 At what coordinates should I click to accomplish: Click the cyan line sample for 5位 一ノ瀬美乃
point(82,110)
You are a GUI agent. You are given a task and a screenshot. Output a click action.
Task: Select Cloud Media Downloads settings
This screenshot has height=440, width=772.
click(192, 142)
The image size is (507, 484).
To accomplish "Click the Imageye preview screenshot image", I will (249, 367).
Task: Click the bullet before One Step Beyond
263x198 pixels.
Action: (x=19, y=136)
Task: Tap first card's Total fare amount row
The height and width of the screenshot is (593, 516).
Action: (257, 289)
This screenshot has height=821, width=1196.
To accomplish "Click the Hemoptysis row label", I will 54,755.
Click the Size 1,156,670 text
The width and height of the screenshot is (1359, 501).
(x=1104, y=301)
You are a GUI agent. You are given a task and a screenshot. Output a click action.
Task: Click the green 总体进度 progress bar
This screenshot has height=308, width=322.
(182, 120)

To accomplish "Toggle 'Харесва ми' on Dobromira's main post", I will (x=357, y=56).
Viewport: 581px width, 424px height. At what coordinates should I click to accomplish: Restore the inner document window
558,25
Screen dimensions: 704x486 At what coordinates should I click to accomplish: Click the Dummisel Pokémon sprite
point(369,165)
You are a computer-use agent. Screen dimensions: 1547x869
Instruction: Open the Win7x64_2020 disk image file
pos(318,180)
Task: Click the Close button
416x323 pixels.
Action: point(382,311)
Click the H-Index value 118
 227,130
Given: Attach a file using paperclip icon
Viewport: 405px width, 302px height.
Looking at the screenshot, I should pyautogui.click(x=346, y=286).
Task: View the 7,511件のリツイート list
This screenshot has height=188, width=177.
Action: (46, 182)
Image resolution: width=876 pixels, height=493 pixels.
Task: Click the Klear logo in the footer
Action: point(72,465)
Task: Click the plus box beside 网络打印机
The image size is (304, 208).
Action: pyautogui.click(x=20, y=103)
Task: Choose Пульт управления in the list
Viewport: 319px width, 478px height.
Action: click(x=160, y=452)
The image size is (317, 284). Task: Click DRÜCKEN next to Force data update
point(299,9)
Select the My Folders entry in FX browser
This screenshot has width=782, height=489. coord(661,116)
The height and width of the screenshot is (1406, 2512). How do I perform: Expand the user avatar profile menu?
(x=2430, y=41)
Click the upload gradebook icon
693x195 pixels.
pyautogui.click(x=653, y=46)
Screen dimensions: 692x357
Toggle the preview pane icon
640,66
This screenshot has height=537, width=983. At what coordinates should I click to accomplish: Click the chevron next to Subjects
------------------------------------------------
■ **EXERCISE DIRECTIONS**
The data are to be transcribed in full, exactly as given.

■ **EXERCISE RESULT**
 At what coordinates should I click to accomplish: Click the cyan line sample for 5位 一ノ瀬美乃
point(82,110)
You are a GUI agent. You are given a task and a screenshot. Output a click action.
Task: Select Cloud Media Downloads settings
This screenshot has height=440, width=772.
click(192, 142)
The image size is (507, 484).
To accomplish "Click the Imageye preview screenshot image", I will (249, 367).
Task: Click the bullet before One Step Beyond
263x198 pixels.
Action: (x=19, y=136)
Task: Tap first card's Total fare amount row
The height and width of the screenshot is (593, 516).
Action: (257, 289)
This screenshot has height=821, width=1196.
To accomplish "Click the Hemoptysis row label", I will 54,755.
Click the Size 1,156,670 text
The width and height of the screenshot is (1359, 501).
(x=1104, y=301)
You are a GUI agent. You are given a task and a screenshot. Output a click action.
Task: Click the green 总体进度 progress bar
This screenshot has height=308, width=322.
(182, 120)

To accomplish "Toggle 'Харесва ми' on Dobromira's main post", I will (x=357, y=56).
Viewport: 581px width, 424px height. At what coordinates should I click to accomplish: Restore the inner document window
558,25
Screen dimensions: 704x486 At what coordinates should I click to accomplish: Click the Dummisel Pokémon sprite
point(369,165)
You are a computer-use agent. Screen dimensions: 1547x869
Instruction: Open the Win7x64_2020 disk image file
pos(318,180)
Task: Click the Close button
416x323 pixels.
Action: point(382,311)
Click the H-Index value 118
 227,130
Given: Attach a file using paperclip icon
Viewport: 405px width, 302px height.
Looking at the screenshot, I should pyautogui.click(x=346, y=286).
Task: View the 7,511件のリツイート list
This screenshot has height=188, width=177.
Action: (46, 182)
Image resolution: width=876 pixels, height=493 pixels.
Task: Click the Klear logo in the footer
Action: point(72,465)
Task: Click the plus box beside 网络打印机
The image size is (304, 208).
Action: pyautogui.click(x=20, y=103)
Task: Choose Пульт управления in the list
Viewport: 319px width, 478px height.
Action: click(x=160, y=452)
The image size is (317, 284). Task: Click DRÜCKEN next to Force data update
point(299,9)
Select the My Folders entry in FX browser
This screenshot has width=782, height=489. coord(661,116)
The height and width of the screenshot is (1406, 2512). How do I perform: Expand the user avatar profile menu?
(x=2430, y=41)
Click the upload gradebook icon
693x195 pixels.
pyautogui.click(x=653, y=46)
Screen dimensions: 692x357
Toggle the preview pane icon
640,66
This screenshot has height=537, width=983. At what coordinates should I click to accomplish: Click the chevron next to Subjects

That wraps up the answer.